Serbia: CSKA Moscow's Milos Teodosic helps make Serbia one of the most explosive teams. Its roster is lined with size and offensive ability, but the likes of former NBA center Nenad Krstic and Nemanja Bjelica are overmatched against Spain's interior play. Still, it's possible that -- in a repeat of their 2010 quarterfinals upset -- Serbia could summon enough firepower and survive inside to trouble Spain. If so, it will likely reflect well on Suns first-round pick Bogdan Bogdanovic and Clippers center Miroslav Raduljica -- both of whom are poised to play pivotal roles for Serbia.

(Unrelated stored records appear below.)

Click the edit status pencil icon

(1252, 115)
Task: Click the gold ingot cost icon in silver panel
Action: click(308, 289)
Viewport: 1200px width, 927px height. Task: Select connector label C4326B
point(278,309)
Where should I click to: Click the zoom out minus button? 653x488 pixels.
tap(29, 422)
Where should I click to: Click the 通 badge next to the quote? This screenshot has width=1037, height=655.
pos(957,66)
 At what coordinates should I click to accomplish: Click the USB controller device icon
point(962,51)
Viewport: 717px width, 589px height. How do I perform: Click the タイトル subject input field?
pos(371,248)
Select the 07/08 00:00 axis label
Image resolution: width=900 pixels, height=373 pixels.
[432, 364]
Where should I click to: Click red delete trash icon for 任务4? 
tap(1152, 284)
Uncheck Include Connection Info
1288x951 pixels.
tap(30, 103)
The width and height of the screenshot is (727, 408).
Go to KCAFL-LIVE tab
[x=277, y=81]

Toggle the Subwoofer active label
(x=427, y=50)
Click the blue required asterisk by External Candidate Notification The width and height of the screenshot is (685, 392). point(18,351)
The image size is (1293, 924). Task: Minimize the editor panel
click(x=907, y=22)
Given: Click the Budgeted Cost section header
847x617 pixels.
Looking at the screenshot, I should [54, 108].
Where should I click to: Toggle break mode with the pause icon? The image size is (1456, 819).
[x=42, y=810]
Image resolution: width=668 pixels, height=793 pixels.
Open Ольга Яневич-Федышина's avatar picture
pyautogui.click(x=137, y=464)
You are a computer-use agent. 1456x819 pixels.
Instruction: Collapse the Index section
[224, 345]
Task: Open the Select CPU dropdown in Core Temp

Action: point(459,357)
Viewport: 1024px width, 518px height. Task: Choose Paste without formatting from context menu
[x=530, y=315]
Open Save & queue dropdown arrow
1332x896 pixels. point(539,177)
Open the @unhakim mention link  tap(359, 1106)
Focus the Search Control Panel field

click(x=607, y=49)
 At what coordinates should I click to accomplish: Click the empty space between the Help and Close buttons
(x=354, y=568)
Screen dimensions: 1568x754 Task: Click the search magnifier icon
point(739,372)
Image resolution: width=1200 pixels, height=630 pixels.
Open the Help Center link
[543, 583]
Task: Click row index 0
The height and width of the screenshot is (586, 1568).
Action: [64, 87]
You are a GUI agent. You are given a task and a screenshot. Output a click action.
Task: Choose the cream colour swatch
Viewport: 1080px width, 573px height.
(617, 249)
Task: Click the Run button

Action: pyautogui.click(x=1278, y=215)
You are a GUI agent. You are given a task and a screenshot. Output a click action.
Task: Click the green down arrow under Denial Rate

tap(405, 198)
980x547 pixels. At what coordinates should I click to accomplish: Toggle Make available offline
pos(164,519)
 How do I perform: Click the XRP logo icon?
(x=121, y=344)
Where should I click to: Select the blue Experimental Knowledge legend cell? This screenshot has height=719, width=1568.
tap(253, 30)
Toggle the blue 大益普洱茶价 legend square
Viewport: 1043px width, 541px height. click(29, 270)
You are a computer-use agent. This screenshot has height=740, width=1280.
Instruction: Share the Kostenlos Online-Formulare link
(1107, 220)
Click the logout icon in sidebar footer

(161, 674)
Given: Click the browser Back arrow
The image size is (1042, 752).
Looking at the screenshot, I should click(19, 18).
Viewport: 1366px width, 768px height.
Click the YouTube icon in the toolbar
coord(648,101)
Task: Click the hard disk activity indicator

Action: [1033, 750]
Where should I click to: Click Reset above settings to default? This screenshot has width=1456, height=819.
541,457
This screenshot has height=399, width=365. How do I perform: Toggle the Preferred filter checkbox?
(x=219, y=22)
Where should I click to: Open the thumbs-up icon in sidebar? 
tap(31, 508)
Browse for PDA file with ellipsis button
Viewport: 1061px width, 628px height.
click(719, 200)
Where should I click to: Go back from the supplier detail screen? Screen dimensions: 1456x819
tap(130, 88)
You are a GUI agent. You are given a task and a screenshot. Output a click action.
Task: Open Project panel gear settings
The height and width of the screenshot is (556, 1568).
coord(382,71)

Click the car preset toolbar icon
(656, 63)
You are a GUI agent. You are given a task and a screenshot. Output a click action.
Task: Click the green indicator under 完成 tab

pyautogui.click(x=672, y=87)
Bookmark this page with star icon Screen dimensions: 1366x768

Argentina: It should also be formidable, but sits in political disarray and loses its bite without Manu Ginobili. Dusk hasn't quite set on the Golden Generation, but captain Luis Scola might no longer be capable of anchoring this team through Ginobili's absence. He'll have help from the usual fixtures (including Knicks guard Pablo Prigioni and former NBA forward Andres Nocioni), but there's no question that Argentina is positioned as something of an underdog.
France: The reigning EuroBasket champs are plenty talented, but they will be missing San Antonio's Tony Parker, Chicago's Joakim Noah and ex-NBA guard Nando De Colo. So much rests on the shoulders of San Antonio's Boris Diaw, Portland's Nicolas Batum and perhaps Orlando's Evan Fournier to create offense.
Croatia: The versatility throughout Croatia's roster is potentially threatening, particularly if rangier bigs like Damjan Rudez and Dario Saric can pull opposing bigs out of their set defense. Doing so would allow Bojan Bogdanovic, recently signed by the Brooklyn Nets, to thrive. Bogdanovic has the size and scoring ability to be a defining player in this tournament, especially in games against smaller opposing wings. Croatia did a nice job in EuroBasket of playing off of that strength with smart passing and crisp shooting, all of which should still be in store for one of the few teams with a fully healthy roster.